### TEXT PASSAGE:
[Start of section]

Lets assume teachers "know" their children's medical conditions and are authorized to now give med that parents would otherwise be in charge of.
An unconscious child is an emergency in a school setting. The teacher has other students. The teacher must now stop paying attention to the other students to administer glucagon to a child. Do you think the school is not going to send the child to a hospital anyway?
The children are not little babies and even if they were, they'll get by okay while their teacher assists a child in need.
I emphasized that this is NOT to bypass EMS.
So why not wait for EMS? Why not wait for medics? In this case the EMTs would arrive and be told this kid is a diabetic. They would know the same exact information the teacher knows.
And why watch a child's life slip away if there was something you could do?
Why have bystander CPR? Why not take the inhalers and epi-pens away from the kids and teachers also? Ban AEDs and definitely that awful oxygen?
Just keep the kids locked up in a basement at home.
Do you know the number of children with medical problems in the school systems? Teachers are having to watch over them many hours a day, 5 day/week.
Teachers may be comfortable teaching children after years of training but they are not medical providers. Just because EMS is "weak" in providing pediatric care does not make a teacher ready to provide medical care in any situation.

[End of section]

### RECORDS SHOWN:

[Start of section]

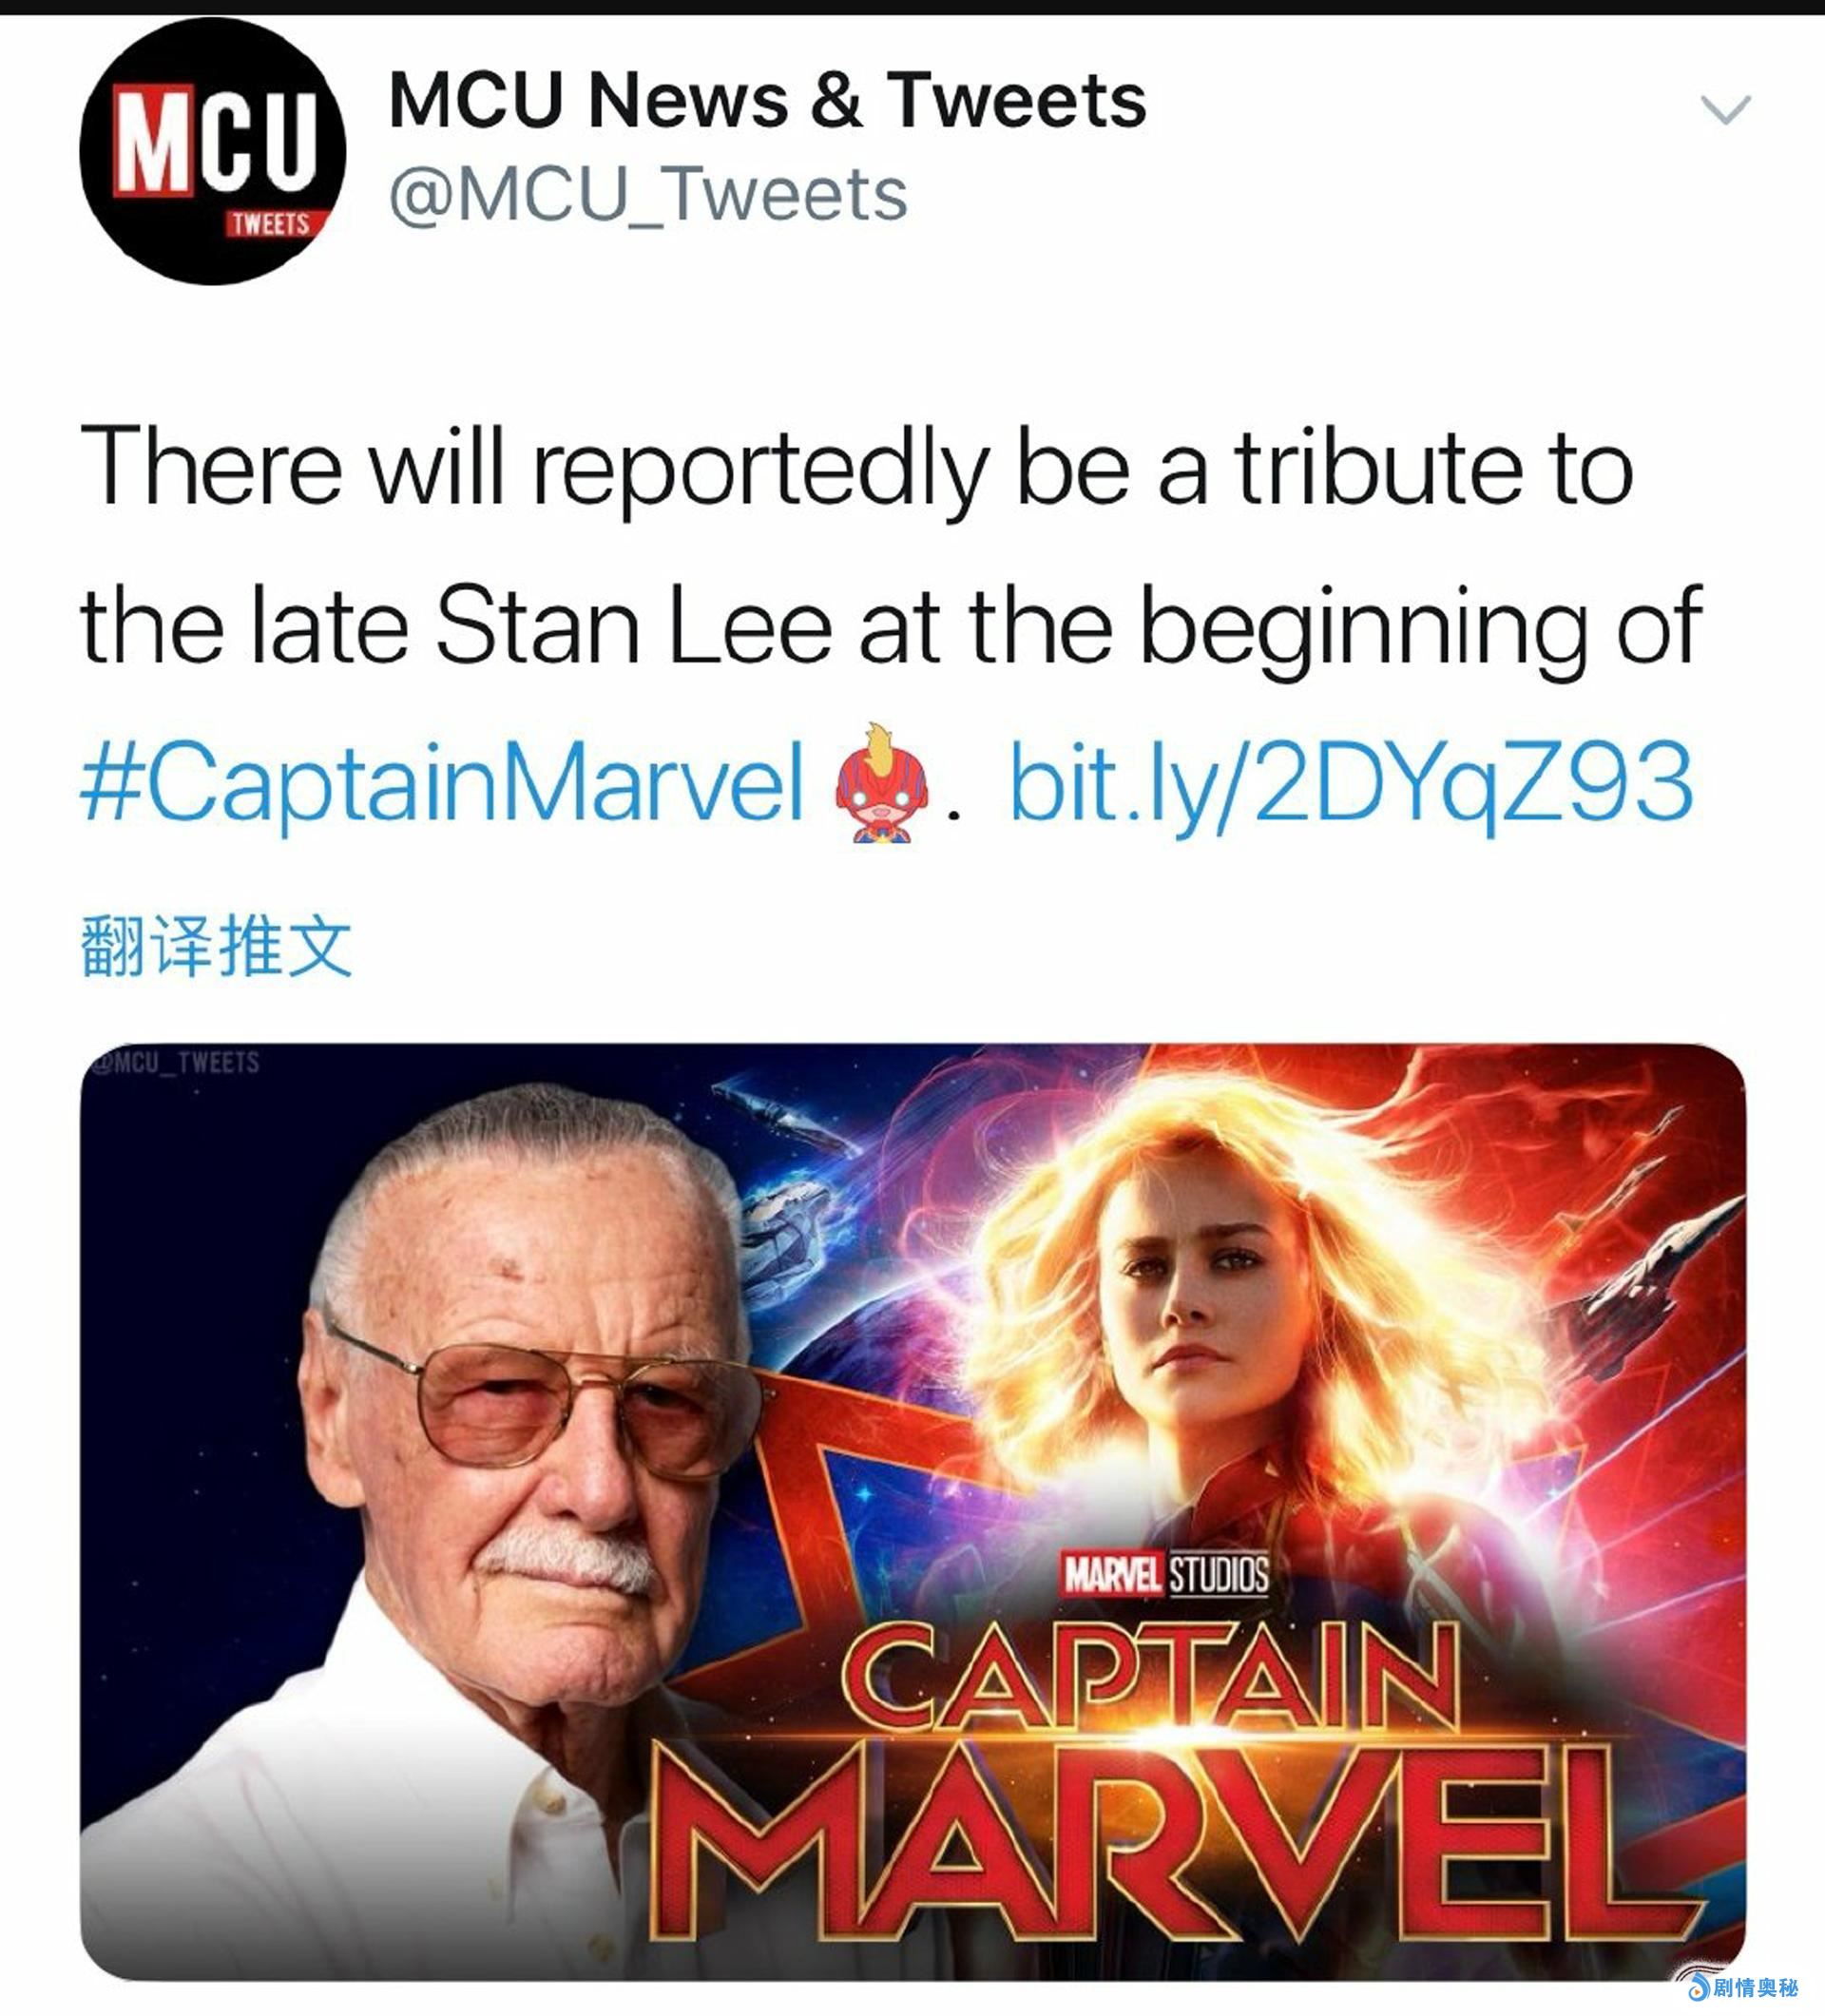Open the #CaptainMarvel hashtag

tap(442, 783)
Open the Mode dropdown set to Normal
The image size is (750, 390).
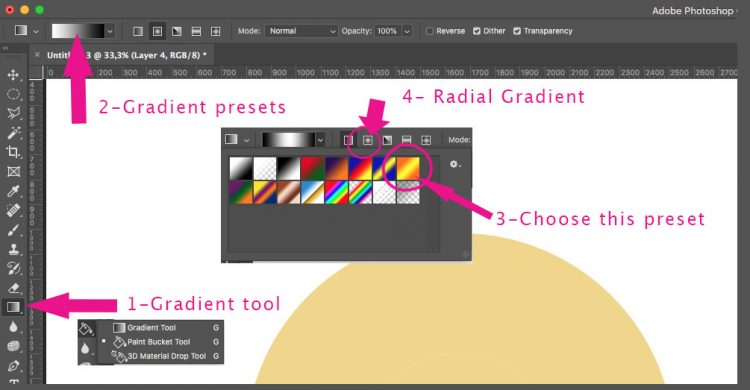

[End of section]
[Start of section]

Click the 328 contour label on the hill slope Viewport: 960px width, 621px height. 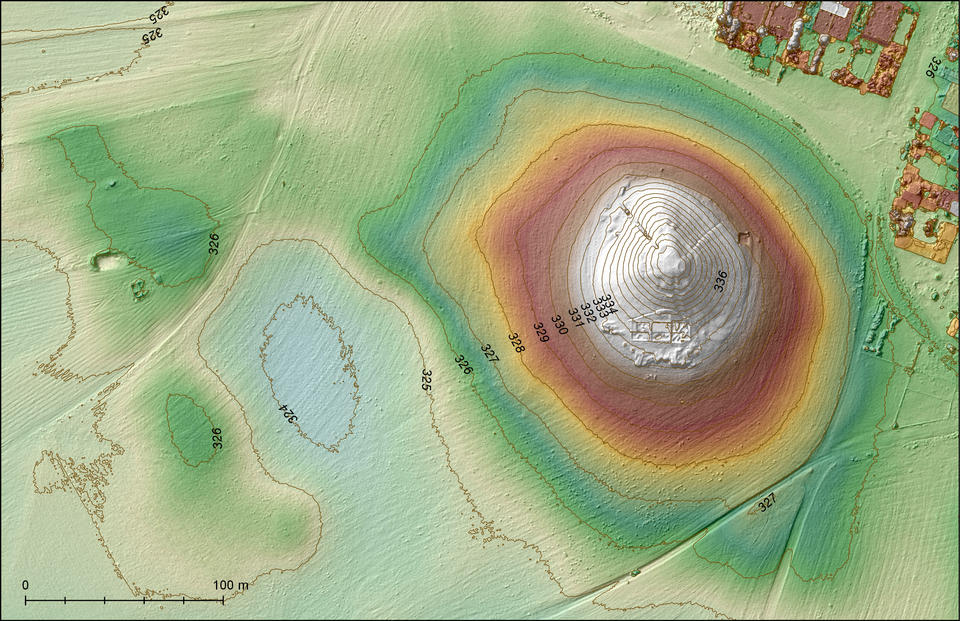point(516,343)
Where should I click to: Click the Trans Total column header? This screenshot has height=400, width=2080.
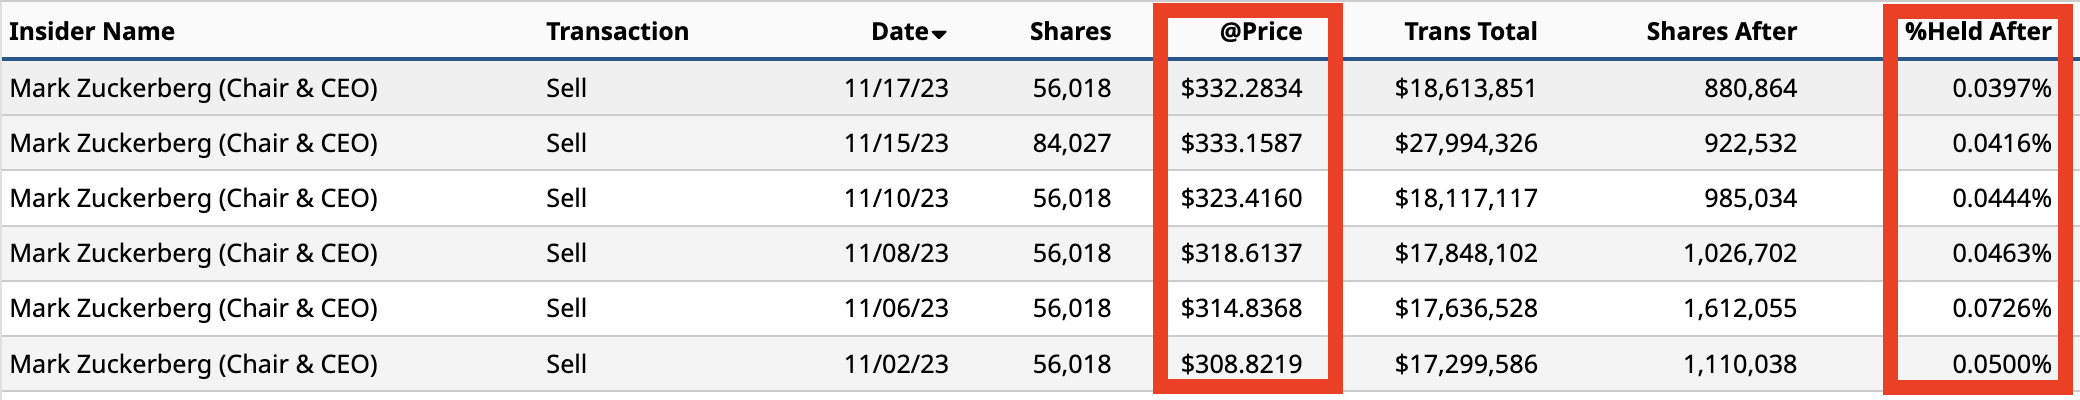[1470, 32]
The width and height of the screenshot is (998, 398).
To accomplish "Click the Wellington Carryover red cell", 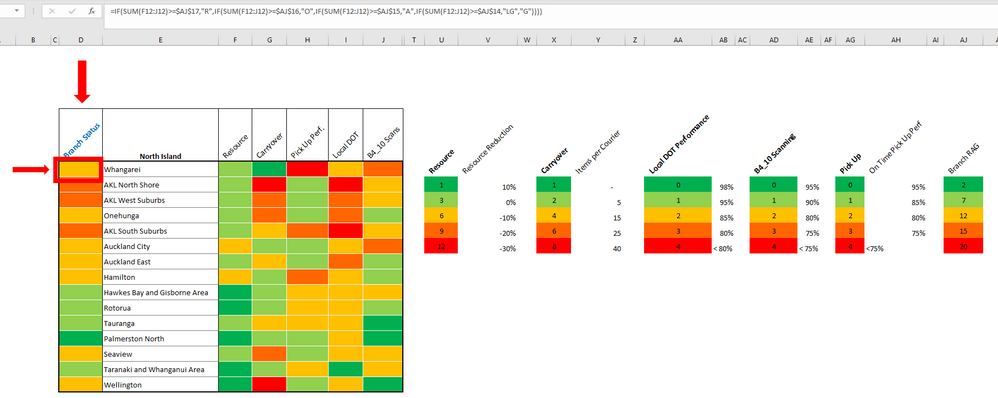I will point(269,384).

[End of section]

### CHECK YOUR UNDERSTANDING:
(a) In the text on school medical emergencies, translate this sentence into Spanish: "An unconscious child is an emergency in a school setting."
(b) Answer these questions from the text on school medical emergencies:
(i) What medication would the teacher stop paying attention to other students in order to give?
(ii) How many days a week are teachers watching over children with medical problems?
(iii) On arrival, who would be told that the kid is a diabetic?
(c) Rewrite the paragraph that begins "Teachers may be comfortable teaching children" from the text on school medical emergencies in a shorter form, keeping its main points.

### YOUR WRITTEN ANSWERS:
(a) Un niño inconsciente es una emergencia en un entorno escolar.

(b)
(i) Glucagon
(ii) 5 days a week
(iii) The EMTs

(c) Teachers may be trained to teach children, but they are not medical providers. Weak EMS pediatric care does not make a teacher ready to give medical care in every situation.